Red-Black-Tree for Priority Queues

Mon Nov 18 09:12:30 UTC 2013

Hello,

thanks for all your input.  I evaluate currently the RTEMS mutex with priority 
queues and priority inheritance as a role model.  My aim is to determine what 
must be done to introduce fine grained locking on SMP.

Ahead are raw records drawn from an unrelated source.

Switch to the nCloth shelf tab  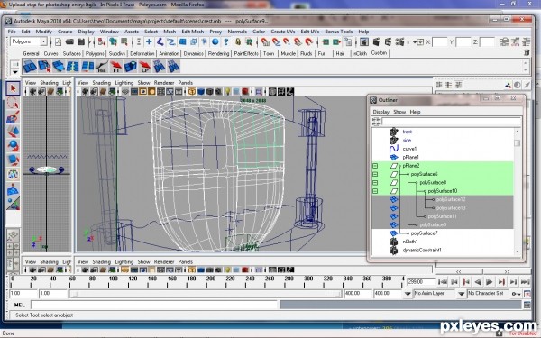pos(360,53)
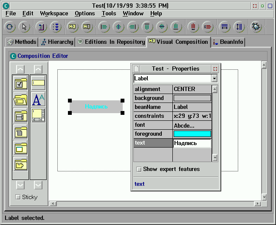The image size is (276, 225).
Task: Switch to the BeanInfo tab
Action: point(228,42)
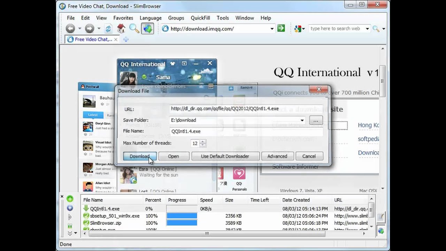Viewport: 446px width, 251px height.
Task: Click the Forward navigation arrow
Action: click(89, 29)
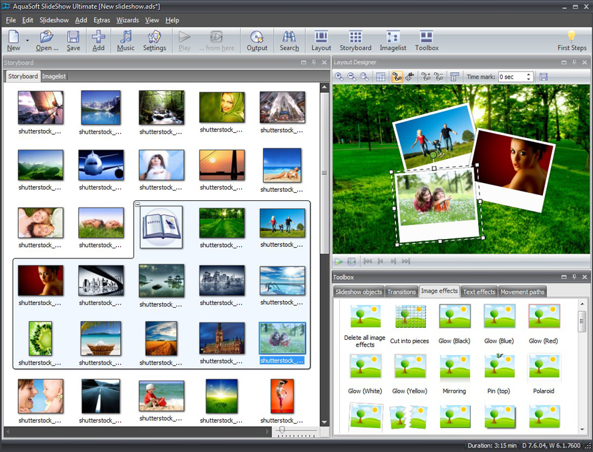Collapse the chapter group in storyboard

tap(137, 204)
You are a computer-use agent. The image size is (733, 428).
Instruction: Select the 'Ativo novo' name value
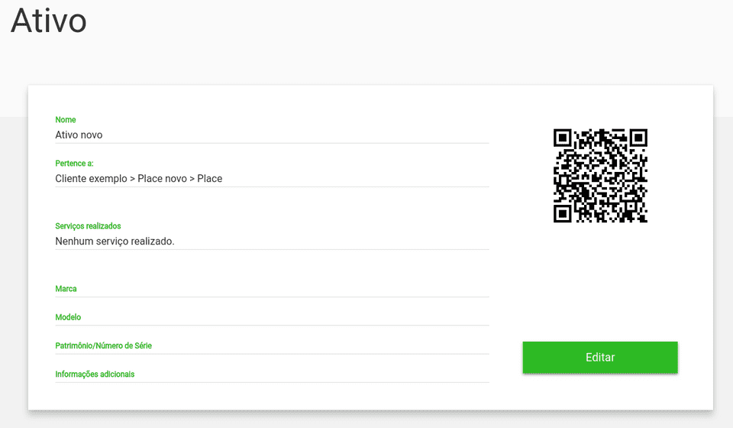click(79, 135)
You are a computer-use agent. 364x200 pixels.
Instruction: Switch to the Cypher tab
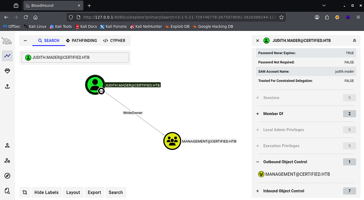114,41
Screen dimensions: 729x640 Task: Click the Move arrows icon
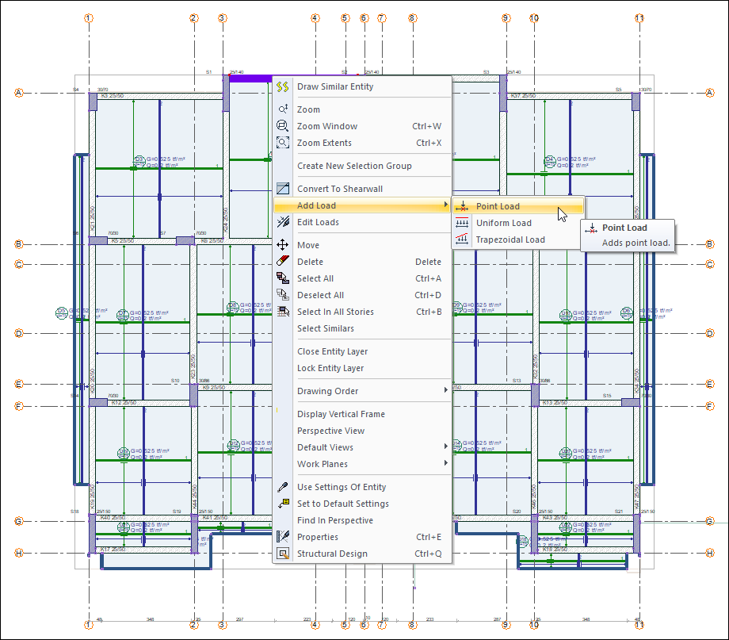click(x=283, y=245)
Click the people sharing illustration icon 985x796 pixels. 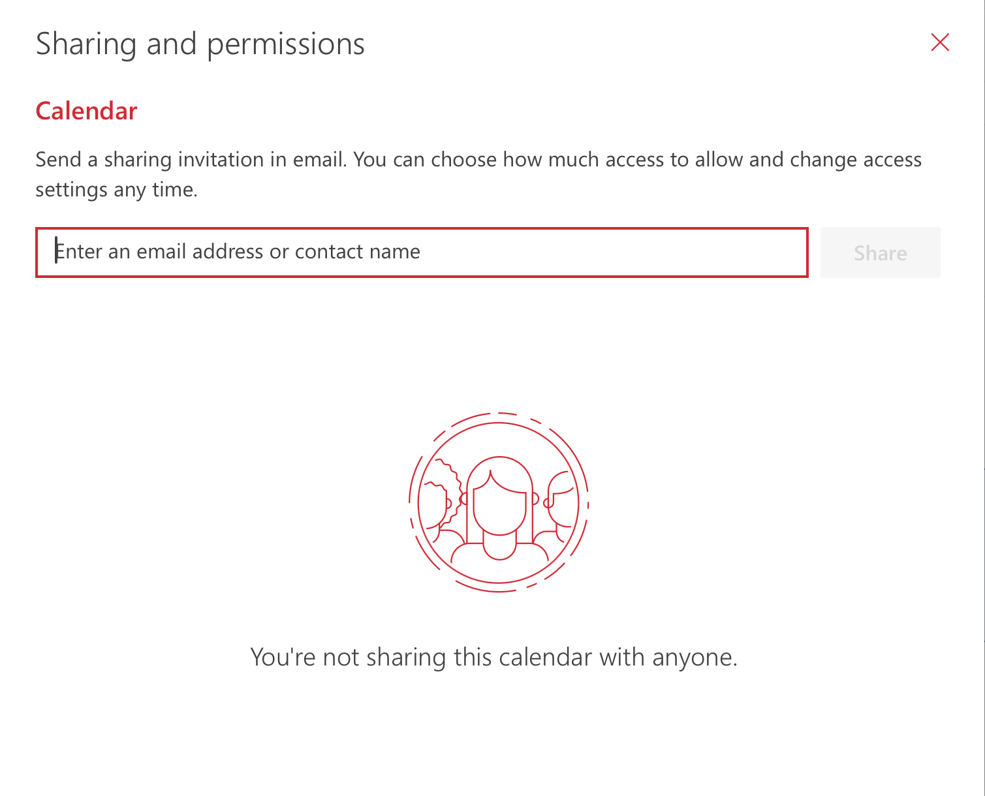pos(499,502)
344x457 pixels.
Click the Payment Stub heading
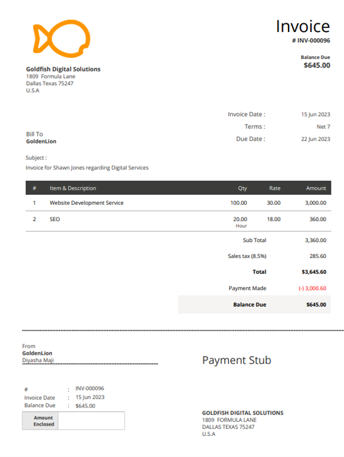(237, 360)
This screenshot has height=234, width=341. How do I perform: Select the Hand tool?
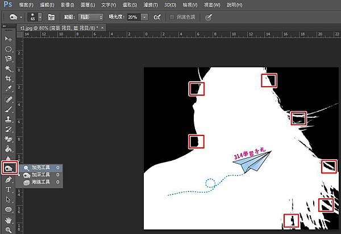(9, 220)
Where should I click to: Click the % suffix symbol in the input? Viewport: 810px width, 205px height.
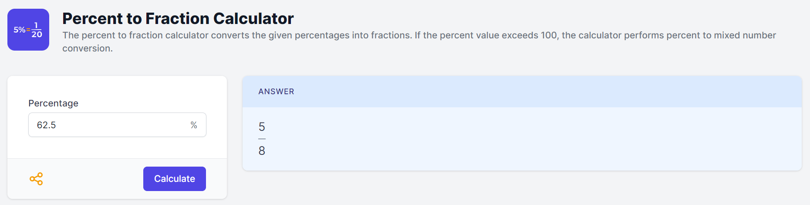click(x=194, y=125)
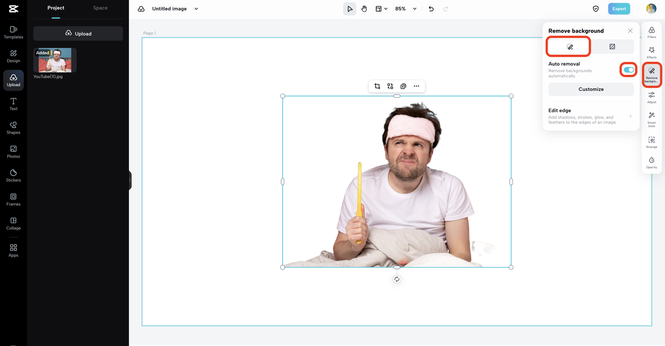Screen dimensions: 665x346
Task: Open the Frames section
Action: pos(14,199)
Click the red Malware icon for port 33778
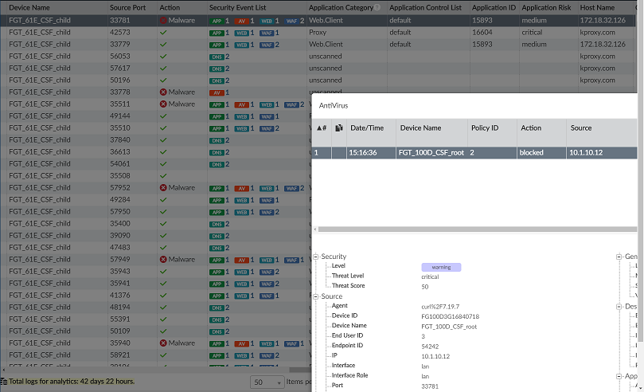The image size is (644, 392). [163, 92]
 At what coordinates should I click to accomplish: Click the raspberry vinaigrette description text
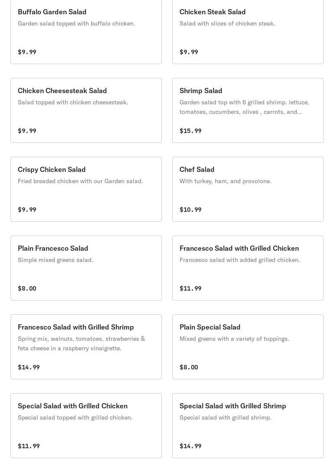tap(81, 343)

Currently we have one Giant lock (a recursive spin lock) that protects 
virtually ALL kernel operations.  So this is the Giant bottleneck in the 
system.  The goal is to introduce object and subsystem specific locks.  E.g. a 
mutex obtain sequence should look like this:

obj.lock()
	must_block = obj.operation()
obj.unlock()
if must_block:
	perform complex blocking operation

So in the good case of an uncontested object we don't interfere with the rest 
of the system.

The current RTEMS structure doesn't allow this so a massive restructuring of 
critical sections is necessary (after the RTEMS 4.11 branch creation).  Some 
parts of RTEMS blocking operation sequence are too complex.  You see this in 
bugs of core components which were undiscovered for many years, e.g.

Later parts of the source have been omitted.